#### PROBLEM TO SOLVE:
Please reproduce the text about The Right to Be Lazy word for word, in full.

#### EXCERPT:
━━━━━━━━

The Right to Be Lazy (French: Le Droit à la paresse) is a book by Paul Lafargue, published in 1883. In it, Lafargue, a French socialist, opposes the labour movement's fight to expand wage labour rather than abolish or at least limit it. According to Lafargue, wage labour is tantamount to slavery, and to fight as a labour movement for the extension of slavery is preposterous. In the book, Lafargue proposes the right to be lazy, in contrast to the right to work, which he deems bourgeois.

== Introduction ==
After an initial quote from Gotthold Ephraim Lessing ("Let us be lazy in everything, except in loving and drinking, except in being lazy"), the book's introduction reads: "A strange delusion possesses the working classes of the nations where capitalist civilization holds its sway. This delusion drags in its train the individual and social woes which for two centuries have tortured sad humanity. This delusion is the love of work, the furious passion for work, pushed even to the exhaustion of the vital force of the individual and his progeny. Instead of opposing this mental aberration, the priests, the economists and the moralists have cast a sacred halo over work."

━━━━━━━━

#### RECORDS SHOWN:
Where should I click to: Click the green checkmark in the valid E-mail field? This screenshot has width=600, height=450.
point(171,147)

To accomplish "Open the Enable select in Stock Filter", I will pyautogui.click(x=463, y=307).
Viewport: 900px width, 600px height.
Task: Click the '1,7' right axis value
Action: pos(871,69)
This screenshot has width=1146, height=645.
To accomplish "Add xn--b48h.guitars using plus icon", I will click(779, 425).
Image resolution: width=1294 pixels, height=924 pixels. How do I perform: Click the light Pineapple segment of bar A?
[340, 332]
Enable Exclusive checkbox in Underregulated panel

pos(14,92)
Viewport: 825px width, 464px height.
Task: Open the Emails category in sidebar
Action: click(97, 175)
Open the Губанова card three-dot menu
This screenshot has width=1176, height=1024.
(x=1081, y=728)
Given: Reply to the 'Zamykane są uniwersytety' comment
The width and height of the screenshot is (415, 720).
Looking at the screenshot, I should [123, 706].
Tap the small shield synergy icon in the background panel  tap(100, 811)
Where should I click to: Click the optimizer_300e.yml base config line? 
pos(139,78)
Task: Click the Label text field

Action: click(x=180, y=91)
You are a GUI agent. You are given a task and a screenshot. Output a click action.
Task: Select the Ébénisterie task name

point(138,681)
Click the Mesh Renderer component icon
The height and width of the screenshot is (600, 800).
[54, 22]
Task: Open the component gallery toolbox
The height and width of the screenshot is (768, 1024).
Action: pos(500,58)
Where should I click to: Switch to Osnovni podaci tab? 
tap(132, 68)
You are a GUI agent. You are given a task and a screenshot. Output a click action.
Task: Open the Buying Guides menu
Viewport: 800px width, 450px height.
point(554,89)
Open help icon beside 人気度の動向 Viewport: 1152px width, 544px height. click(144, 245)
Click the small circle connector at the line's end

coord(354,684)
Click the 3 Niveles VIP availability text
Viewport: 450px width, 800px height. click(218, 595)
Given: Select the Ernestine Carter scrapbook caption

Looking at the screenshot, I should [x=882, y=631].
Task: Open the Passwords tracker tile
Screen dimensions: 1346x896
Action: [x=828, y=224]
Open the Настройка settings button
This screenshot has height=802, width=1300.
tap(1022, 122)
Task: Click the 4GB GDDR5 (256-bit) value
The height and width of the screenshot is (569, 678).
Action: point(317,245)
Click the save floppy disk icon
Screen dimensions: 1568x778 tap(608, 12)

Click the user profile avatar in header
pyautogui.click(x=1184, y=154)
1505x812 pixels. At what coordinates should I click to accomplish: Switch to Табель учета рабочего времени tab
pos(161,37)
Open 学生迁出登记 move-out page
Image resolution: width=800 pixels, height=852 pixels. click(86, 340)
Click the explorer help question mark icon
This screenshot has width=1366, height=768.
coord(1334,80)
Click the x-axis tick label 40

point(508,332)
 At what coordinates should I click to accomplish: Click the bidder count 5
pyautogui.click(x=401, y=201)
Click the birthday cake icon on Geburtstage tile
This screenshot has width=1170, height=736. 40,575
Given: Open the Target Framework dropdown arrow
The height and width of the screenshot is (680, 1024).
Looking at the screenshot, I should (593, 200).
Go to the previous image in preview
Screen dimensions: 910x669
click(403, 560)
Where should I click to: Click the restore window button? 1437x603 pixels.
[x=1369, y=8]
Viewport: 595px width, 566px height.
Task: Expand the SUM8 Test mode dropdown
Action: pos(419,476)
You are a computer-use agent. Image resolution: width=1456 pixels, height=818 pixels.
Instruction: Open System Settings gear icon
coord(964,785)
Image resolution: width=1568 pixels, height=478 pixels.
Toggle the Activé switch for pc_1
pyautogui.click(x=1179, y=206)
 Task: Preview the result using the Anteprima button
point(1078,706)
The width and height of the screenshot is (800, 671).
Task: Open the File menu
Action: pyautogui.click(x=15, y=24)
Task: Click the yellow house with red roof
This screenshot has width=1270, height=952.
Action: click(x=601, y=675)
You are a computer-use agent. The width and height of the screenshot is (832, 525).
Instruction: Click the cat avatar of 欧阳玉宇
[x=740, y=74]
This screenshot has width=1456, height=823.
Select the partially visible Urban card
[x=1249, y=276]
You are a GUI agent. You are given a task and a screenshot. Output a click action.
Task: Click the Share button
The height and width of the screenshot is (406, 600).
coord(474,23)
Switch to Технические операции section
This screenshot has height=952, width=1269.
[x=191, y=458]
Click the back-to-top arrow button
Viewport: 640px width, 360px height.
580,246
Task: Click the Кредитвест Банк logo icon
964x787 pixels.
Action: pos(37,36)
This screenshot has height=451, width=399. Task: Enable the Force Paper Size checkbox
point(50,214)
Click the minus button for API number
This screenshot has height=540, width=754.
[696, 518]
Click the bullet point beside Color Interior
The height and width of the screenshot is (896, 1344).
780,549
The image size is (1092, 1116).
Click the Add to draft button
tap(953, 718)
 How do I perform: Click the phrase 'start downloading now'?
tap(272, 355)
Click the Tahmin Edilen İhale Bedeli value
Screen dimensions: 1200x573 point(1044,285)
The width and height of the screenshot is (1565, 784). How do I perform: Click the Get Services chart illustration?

━━━━━━━━

#### RESPONSE AREA:
The Right to Be Lazy (French: Le Droit à la paresse) is a book by Paul Lafargue, published in 1883. In it, Lafargue, a French socialist, opposes the labour movement's fight to expand wage labour rather than abolish or at least limit it. According to Lafargue, wage labour is tantamount to slavery, and to fight as a labour movement for the extension of slavery is preposterous. In the book, Lafargue proposes the right to be lazy, in contrast to the right to work, which he deems bourgeois.

== Introduction ==
After an initial quote from Gotthold Ephraim Lessing ("Let us be lazy in everything, except in loving and drinking, except in being lazy"), the book's introduction reads: "A strange delusion possesses the working classes of the nations where capitalist civilization holds its sway. This delusion drags in its train the individual and social woes which for two centuries have tortured sad humanity. This delusion is the love of work, the furious passion for work, pushed even to the exhaustion of the vital force of the individual and his progeny. Instead of opposing this mental aberration, the priests, the economists and the moralists have cast a sacred halo over work."